Mourinho Félix: Descarbonização da economia custará “mil milhares de milhões de euros” até 2050

Ricardo Mourinho Félix explicou que serão necessários 86 mil milhões de euros de investimento adicional para assegurar que se cumpre até 2050 o obejtivo de neutralidade carbónica, que incluirá a aposta em infraestruturas, equipamentos e edifícios eficientes.

Mourinho Félix | Cristina Bernardo

O secretário de Estado Adjunto e das Finanças, Ricardo Mourinho Félix, disse esta segunda-feira que a transição para a sustentabilidade em Portugal necessitará de um investimento total de mil milhares de milhões de euros.

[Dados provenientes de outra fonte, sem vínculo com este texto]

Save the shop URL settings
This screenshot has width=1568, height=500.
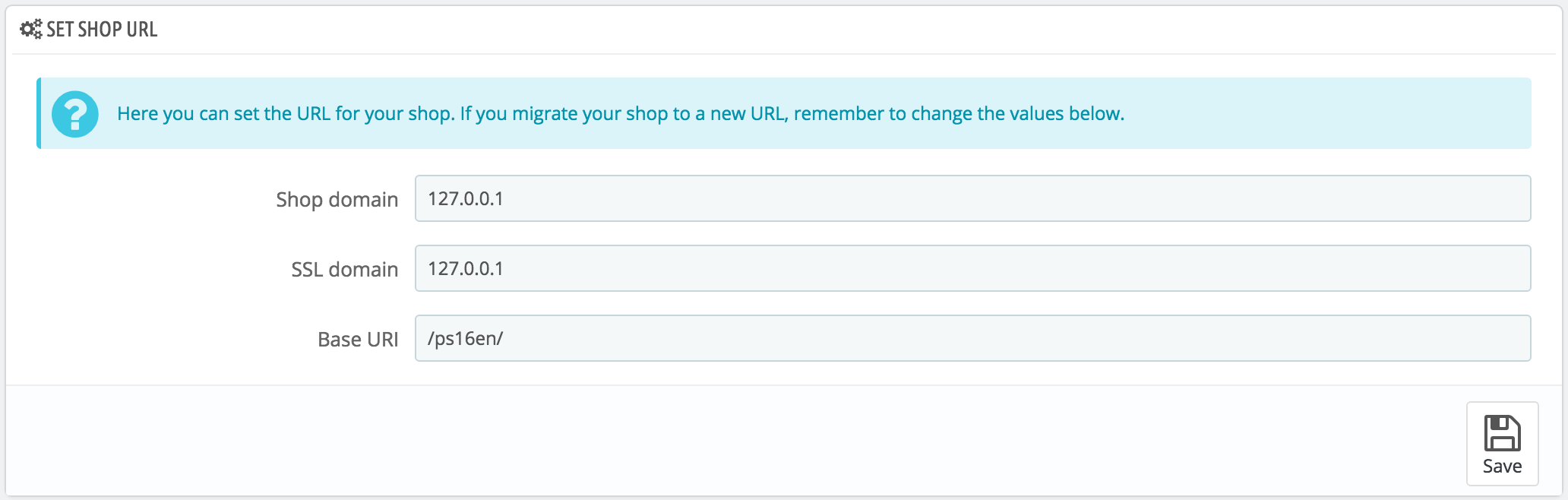(x=1502, y=444)
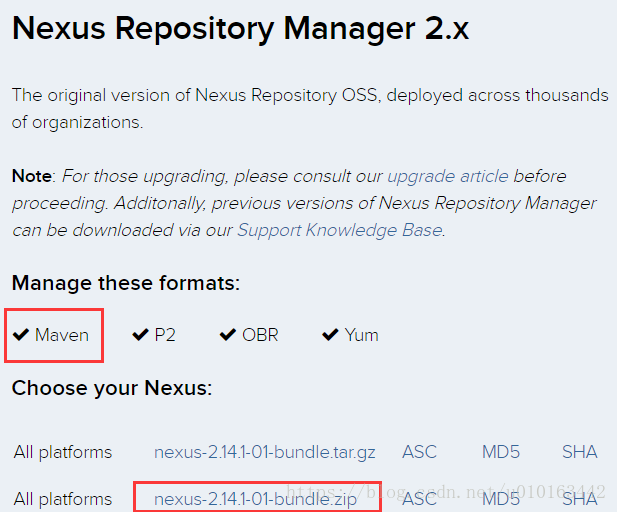The height and width of the screenshot is (512, 617).
Task: Open MD5 checksum for zip bundle
Action: pyautogui.click(x=501, y=498)
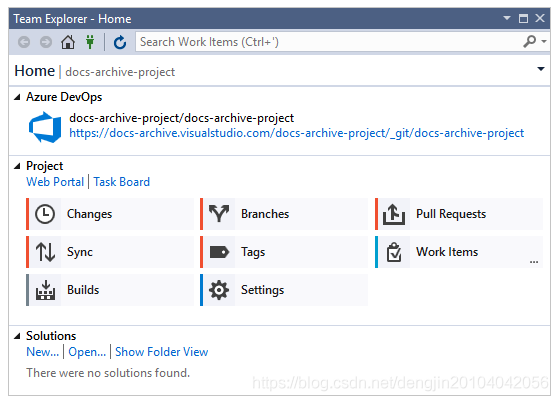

Mourinho Félix lembrou que Portugal “foi um dos primeiros países” a comprometer-se com a neutralidade carbónica em 2050, um projeto no qual “todos devem ter um papel activo para uma transição para uma sociedade sustentável.”

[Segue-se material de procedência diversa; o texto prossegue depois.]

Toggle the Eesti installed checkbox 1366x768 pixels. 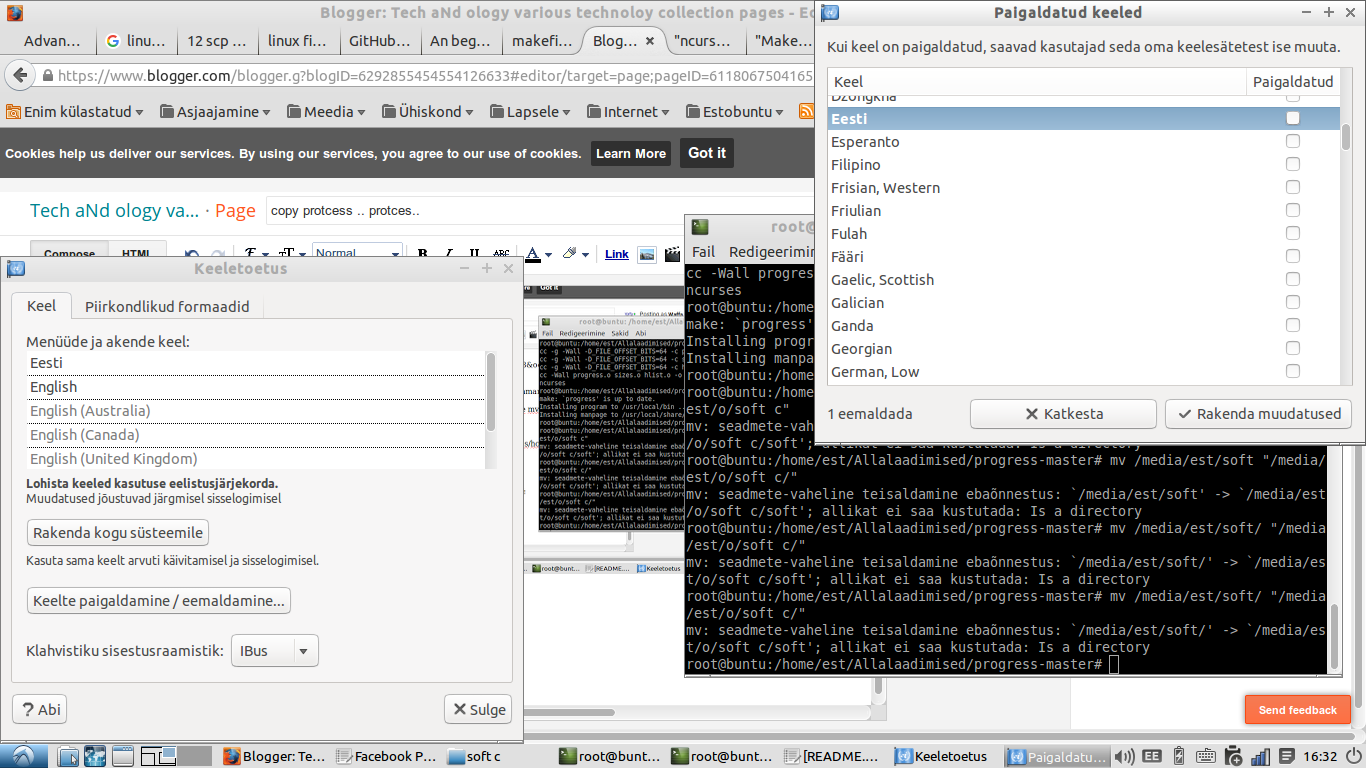(x=1292, y=118)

“Para Portugal, estima-se um investimento total público e privado de mil milhares de milhões de euros para reduzir as emissões de co2. Destes, 930 milhões são resultado da modernização da economia, políticas públicas e implementação pelas empresas”, disse o governante.

Ricardo Mourinho Félix explicou que serão necessários 86 mil milhões de euros de investimento adicional para assegurar que se cumpre até 2050 o obejtivo de neutralidade carbónica, que incluirá a aposta em infraestruturas, equipamentos e edifícios eficientes.

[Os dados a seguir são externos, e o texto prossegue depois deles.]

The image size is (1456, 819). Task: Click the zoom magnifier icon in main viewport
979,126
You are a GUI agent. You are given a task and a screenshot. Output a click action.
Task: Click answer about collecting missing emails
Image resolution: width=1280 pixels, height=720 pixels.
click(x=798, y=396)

“As finanças sustentáveis hoje já são mais do que o sonho. Estão já hoje a mudar a face dos mercados financeiros, as prioridades dos investidores, a forma como se avaliam os riscos”, realçou no encerramento da conferência anual Via Bolsa 2020 Euronext Lisbon Awards, os prémios da entidade que gere a bolsa nacional, onde são destacados emitentes, intermediários financeiros, jornalistas e outras pessoas ou instituições que tenham desempenhado um papel relevante no mercado de capitais durante o último ano.

Recordou que Portugal irá assumir a presidência da União Europeia no primeiro semestre de 2021 e o país “terá aí  uma oportunidade única para contribuir para a implementação desta estratégia”.

Ainda no âmbito europeu, Mourinho Félix abordou a emissão de obrigações verdes que em 2019 atingiram os 250 mil milhões de euros, quando “em 2008, há pouco mais de uma década, não passaram dos 200 milhões, apenas”. É uma tendência que tem sido seguida por empresas portuguesas – EDP e Altri já emitiram obrigações verdes -, “num processo que deverá acelerar”, disse o secretário de Estado. “O Governo quer promover as obrigações verdes”, concluiu.